Bild: Stilistisch einfach toll: Olympiasieger Hwang Dae-heon
Das Ganze ging mit der Eröffnungszeremonie im Pekinger „Vogelnest“-Stadion
los. Regisseur Zhang Yimou ließ einige seiner Statistinnen im
traditionellen „Hanbok“-Gewand aufmarschieren – jenen weit geschnittenen
Kleidern, die für die koreanische Volksseele mindestens ebenso wichtig sind
wie für Bayern Lederhosen. Aus chinesischer Sicht handelt es sich um die
Zurschaustellung ethnischer Harmonie, denn im Nordosten leben knapp zwei
Millionen koreanischstämmige Chinesen, eine der 56 Minderheiten der
Volksrepublik.
Die Politiker in Seoul hingegen witterten „kulturelle Aneignung“. Aus der
Ferne mag dies penibel wirken. Und natürlich hat Südkoreas demonstrative
Abgrenzung seiner eigenen Identität auch mit einem gewissen
Minderheitskomplex zu tun. Als „Delfin zwischen zwei Walen“ fühlen sich die
Koreaner seit jeher eingepfercht zwischen den übermächtigen Staaten China
und Japan, als Vasallenstaat und später Kolonie gebeutelt.

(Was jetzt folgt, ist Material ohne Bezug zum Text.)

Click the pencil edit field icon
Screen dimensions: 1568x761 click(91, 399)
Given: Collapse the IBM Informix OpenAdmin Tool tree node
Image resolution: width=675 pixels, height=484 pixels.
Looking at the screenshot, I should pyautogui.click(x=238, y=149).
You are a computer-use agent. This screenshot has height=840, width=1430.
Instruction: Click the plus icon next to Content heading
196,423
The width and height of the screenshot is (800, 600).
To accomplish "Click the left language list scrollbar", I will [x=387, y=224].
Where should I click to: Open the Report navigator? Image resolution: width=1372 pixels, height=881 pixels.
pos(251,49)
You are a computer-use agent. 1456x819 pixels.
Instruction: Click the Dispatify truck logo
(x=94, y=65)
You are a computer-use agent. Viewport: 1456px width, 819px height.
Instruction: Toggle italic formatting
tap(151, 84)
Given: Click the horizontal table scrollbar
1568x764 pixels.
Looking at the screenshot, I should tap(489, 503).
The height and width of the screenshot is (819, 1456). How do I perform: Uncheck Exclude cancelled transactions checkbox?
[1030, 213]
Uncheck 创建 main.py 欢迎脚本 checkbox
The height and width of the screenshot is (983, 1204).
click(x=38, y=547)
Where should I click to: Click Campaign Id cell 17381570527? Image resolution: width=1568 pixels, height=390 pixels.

Von der zunehmend nationalistischen Bevölkerung Chinas gibt es dafür wenig
Empathie. Nicht wenige in der Volksrepublik vertreten die Auffassung, dass
Koreas kultureller Überbau – angefangen vom Konfuzianismus bis hin zu den
alten „Hanja“-Schriftzeichen – aus dem Chinesischen entlehnt ist.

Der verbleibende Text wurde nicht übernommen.